On November 22, 2022, Pöltl scored a career-high 31 points during a 117–110 loss to the Portland Trail Blazers.

===Second stint with Toronto (2023–present)===
On February 9, 2023, Pöltl was traded back to the Toronto Raptors in exchange for Khem Birch, a 2024 first-round pick, a 2023 second-round pick and a 2025 second-round pick, reuniting with his longtime friend and fellow draftee Pascal Siakam. On February 14, Pöltl scored 30 points, grabbed nine rebounds, and blocked six shots during a 133–123 win over the Orlando Magic. On July 6, 2023, Pöltl re-signed with the Raptors on a four-year, $78 million deal.

On November 16, 2024, Pöltl scored a career-high 35 points on 16-of-19 shooting in a 126–123 loss to the Boston Celtics.
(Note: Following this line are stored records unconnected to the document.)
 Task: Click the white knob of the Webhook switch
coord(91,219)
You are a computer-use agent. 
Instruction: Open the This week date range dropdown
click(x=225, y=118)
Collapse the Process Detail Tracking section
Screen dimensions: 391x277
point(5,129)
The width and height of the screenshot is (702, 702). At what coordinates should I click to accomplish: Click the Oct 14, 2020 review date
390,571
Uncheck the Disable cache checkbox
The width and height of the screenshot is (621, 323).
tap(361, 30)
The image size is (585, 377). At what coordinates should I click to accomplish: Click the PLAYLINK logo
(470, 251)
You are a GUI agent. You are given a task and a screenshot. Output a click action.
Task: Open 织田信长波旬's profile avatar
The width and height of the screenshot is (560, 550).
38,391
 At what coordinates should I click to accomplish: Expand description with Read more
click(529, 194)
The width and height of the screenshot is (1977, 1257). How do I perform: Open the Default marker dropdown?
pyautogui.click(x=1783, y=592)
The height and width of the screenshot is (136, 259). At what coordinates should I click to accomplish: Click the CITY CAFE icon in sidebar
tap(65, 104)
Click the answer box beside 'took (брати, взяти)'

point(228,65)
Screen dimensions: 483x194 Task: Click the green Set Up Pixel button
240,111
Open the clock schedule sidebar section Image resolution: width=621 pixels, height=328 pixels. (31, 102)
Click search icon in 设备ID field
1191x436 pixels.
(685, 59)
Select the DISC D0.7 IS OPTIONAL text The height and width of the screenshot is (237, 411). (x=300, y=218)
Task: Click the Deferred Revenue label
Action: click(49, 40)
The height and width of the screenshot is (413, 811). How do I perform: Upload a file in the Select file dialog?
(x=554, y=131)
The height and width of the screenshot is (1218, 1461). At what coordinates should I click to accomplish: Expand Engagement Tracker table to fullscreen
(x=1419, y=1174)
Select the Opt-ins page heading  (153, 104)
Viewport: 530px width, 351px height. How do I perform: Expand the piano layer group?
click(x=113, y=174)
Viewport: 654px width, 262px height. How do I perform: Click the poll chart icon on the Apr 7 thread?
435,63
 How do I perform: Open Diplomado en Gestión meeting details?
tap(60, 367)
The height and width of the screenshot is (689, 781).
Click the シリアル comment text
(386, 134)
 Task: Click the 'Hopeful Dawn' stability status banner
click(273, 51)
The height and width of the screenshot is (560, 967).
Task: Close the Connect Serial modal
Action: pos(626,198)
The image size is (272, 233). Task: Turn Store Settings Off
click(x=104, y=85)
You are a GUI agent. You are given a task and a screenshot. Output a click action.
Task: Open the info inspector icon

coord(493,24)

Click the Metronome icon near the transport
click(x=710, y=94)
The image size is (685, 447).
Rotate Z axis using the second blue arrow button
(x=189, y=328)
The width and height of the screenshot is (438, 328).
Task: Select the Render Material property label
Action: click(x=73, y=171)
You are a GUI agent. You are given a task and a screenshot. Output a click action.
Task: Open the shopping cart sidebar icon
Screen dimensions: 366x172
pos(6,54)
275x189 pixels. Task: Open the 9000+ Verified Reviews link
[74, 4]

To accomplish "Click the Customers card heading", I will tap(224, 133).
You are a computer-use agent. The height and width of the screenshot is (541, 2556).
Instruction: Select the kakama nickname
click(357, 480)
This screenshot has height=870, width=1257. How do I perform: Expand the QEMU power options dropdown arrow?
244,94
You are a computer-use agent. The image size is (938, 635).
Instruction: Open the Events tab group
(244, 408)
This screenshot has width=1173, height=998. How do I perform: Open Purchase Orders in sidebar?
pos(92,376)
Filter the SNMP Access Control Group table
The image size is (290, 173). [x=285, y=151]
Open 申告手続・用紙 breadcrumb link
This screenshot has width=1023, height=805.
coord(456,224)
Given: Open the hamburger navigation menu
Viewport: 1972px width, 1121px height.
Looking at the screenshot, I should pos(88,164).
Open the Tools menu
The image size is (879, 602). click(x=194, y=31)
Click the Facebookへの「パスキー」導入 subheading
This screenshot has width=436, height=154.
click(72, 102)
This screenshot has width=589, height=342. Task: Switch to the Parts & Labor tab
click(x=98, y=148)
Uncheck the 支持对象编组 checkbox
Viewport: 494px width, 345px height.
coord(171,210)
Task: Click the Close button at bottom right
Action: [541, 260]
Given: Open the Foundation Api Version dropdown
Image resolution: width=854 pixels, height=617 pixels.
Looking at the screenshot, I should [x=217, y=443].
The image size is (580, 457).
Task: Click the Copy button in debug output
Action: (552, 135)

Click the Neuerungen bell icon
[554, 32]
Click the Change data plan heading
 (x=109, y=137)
On July 7, 2025, Pöltl signed a 4-year, $104 million extension through the 2029–30 season.

==Career statistics==

===NBA===

====Regular season====

| Year | Team | GP | GS | MPG | FG% | 3P% | FT% | RPG | APG | SPG | BPG | PPG |
| 2016–17 | Toronto | 54 | 4 | 11.6 | .583 | — | .544 | 3.1 | .2 | .3 | .4 | 3.1 |
| 2017–18 | Toronto | 82* | 0 | 18.6 | .659 | .500 | .594 | 4.8 | .7 | .5 | 1.2 | 6.9 |
| 2018–19 | San Antonio | 77 | 24 | 16.5 | .645 | — | .533 | 5.3 | 1.2 | .4 | .9 | 5.5 |
| 2019–20 | San Antonio | 66 | 18 | 17.7 | .624 | — | .465 | 5.7 | 1.8 | .6 | 1.4 | 5.6 |
| 2020–21 | San Antonio | 69 | 51 | 26.7 | .616 | — | .508 | 7.9 | 1.9 | .7 | 1.8 | 8.6 |
| 2021–22 | San Antonio | 68 | 67 | 29.0 | .618 | 1.000 | .495 | 9.3 | 2.8 | .7 | 1.7 | 13.5 |
| 2022–23 | San Antonio | 46 | 46 | 26.1 | .616 | .000 | .605 | 9.0 | 3.1 | .8 | 1.1 | 12.1 |
| Toronto | 26 | 25 | 27.2 | .652 | — | .569 | 9.1 | 2.2 | 1.2 | 1.3 | 13.1 |
| 2023–24 | Toronto | 50 | 50 | 26.4 | .656 | — | .551 | 8.6 | 2.5 | .7 | 1.5 | 11.1 |
| 2024–25 | Toronto | 57 | 56 | 29.6 | .627 | .333 | .674 | 9.6 | 2.8 | 1.2 | 1.2 | 14.5 |
| 2025–26 | Toronto | 46 | 44 | 25.0 | .700 | — | .602 | 7.0 | 2.0 | .9 | .7 | 10.7 |
| Career |  | 641 | 385 | 22.6 | .636 | .429 | .559 | 7.0 | 1.8 | .7 | 1.2 | 9.1 |

====Playoffs====

| Year | Team | GP | GS | MPG | FG% | 3P% | FT% | RPG | APG | SPG | BPG | PPG |
|---|---|---|---|---|---|---|---|---|---|---|---|---|
| 2017 | Toronto | 6 | 0 | 4.3 | .455 | — | .000 | 2.0 | .0 | .2 | .2 | 1.7 |
| 2018 | Toronto | 9 | 0 | 15.6 | .548 | .000 | .789 | 4.0 | .7 | .3 | .4 | 5.4 |
| 2019 | San Antonio | 7 | 7 | 25.3 | .638 | .000 | .556 | 7.7 | 1.7 | .3 | .7 | 7.3 |
| 2026 | Toronto | 7 | 7 | 19.1 | .645 | — | .643 | 6.0 | 1.4 | .9 | .9 | 7.0 |
| Career |  | 29 | 14 | 16.4 | .596 | .000 | .659 | 5.0 | 1.0 | .4 | .6 | 5.5 |

===College===

| Year | Team | GP | GS | MPG | FG% | 3P% | FT% | RPG | APG | SPG | BPG | PPG |
|---|---|---|---|---|---|---|---|---|---|---|---|---|
| 2014–15 | Utah | 34 | 34 | 23.3 | .681 | .000 | .444 | 6.8 | .7 | .4 | 1.9 | 9.1 |
| 2015–16 | Utah | 36 | 36 | 30.4 | .646 | — | .689 | 9.1 | 1.9 | .6 | 1.6 | 17.2 |
| Career |  | 70 | 70 | 26.9 | .658 | .000 | .605 | 8.0 | 1.3 | .5 | 1.7 | 13.3 |

== References in popular culture ==
On February 25, 2022, a game similar to the word guessing game Wordle titled Poeltl was released. In the game, which is named after Pöltl, players try to guess a daily NBA Player based on their silhouette in a maximum of eight tries.